═══ THE INPUT ═══
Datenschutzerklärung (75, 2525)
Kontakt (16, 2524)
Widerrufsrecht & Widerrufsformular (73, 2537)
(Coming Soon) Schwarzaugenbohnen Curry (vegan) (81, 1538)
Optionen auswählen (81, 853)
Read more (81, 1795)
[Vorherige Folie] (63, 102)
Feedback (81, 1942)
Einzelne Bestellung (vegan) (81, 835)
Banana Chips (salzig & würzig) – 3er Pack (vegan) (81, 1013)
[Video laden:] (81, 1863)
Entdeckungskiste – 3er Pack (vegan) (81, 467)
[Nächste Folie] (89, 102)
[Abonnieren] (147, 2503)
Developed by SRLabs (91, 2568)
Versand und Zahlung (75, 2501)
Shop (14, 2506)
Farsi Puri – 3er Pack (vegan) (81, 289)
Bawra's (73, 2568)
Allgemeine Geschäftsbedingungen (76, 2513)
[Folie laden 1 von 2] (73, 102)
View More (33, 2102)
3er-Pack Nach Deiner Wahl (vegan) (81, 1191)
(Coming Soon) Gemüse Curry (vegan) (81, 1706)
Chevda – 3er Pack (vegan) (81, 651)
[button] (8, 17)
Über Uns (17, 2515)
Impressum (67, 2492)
═══
WHAT TO PRODUCE: Starting with the line that contains "Kontakt (16, 2524)", restate every line up to and including the last one above, exactly.

RESULT FOR THIS TASK:
Kontakt (16, 2524)
Widerrufsrecht & Widerrufsformular (73, 2537)
(Coming Soon) Schwarzaugenbohnen Curry (vegan) (81, 1538)
Optionen auswählen (81, 853)
Read more (81, 1795)
[Vorherige Folie] (63, 102)
Feedback (81, 1942)
Einzelne Bestellung (vegan) (81, 835)
Banana Chips (salzig & würzig) – 3er Pack (vegan) (81, 1013)
[Video laden:] (81, 1863)
Entdeckungskiste – 3er Pack (vegan) (81, 467)
[Nächste Folie] (89, 102)
[Abonnieren] (147, 2503)
Developed by SRLabs (91, 2568)
Versand und Zahlung (75, 2501)
Shop (14, 2506)
Farsi Puri – 3er Pack (vegan) (81, 289)
Bawra's (73, 2568)
Allgemeine Geschäftsbedingungen (76, 2513)
[Folie laden 1 von 2] (73, 102)
View More (33, 2102)
3er-Pack Nach Deiner Wahl (vegan) (81, 1191)
(Coming Soon) Gemüse Curry (vegan) (81, 1706)
Chevda – 3er Pack (vegan) (81, 651)
[button] (8, 17)
Über Uns (17, 2515)
Impressum (67, 2492)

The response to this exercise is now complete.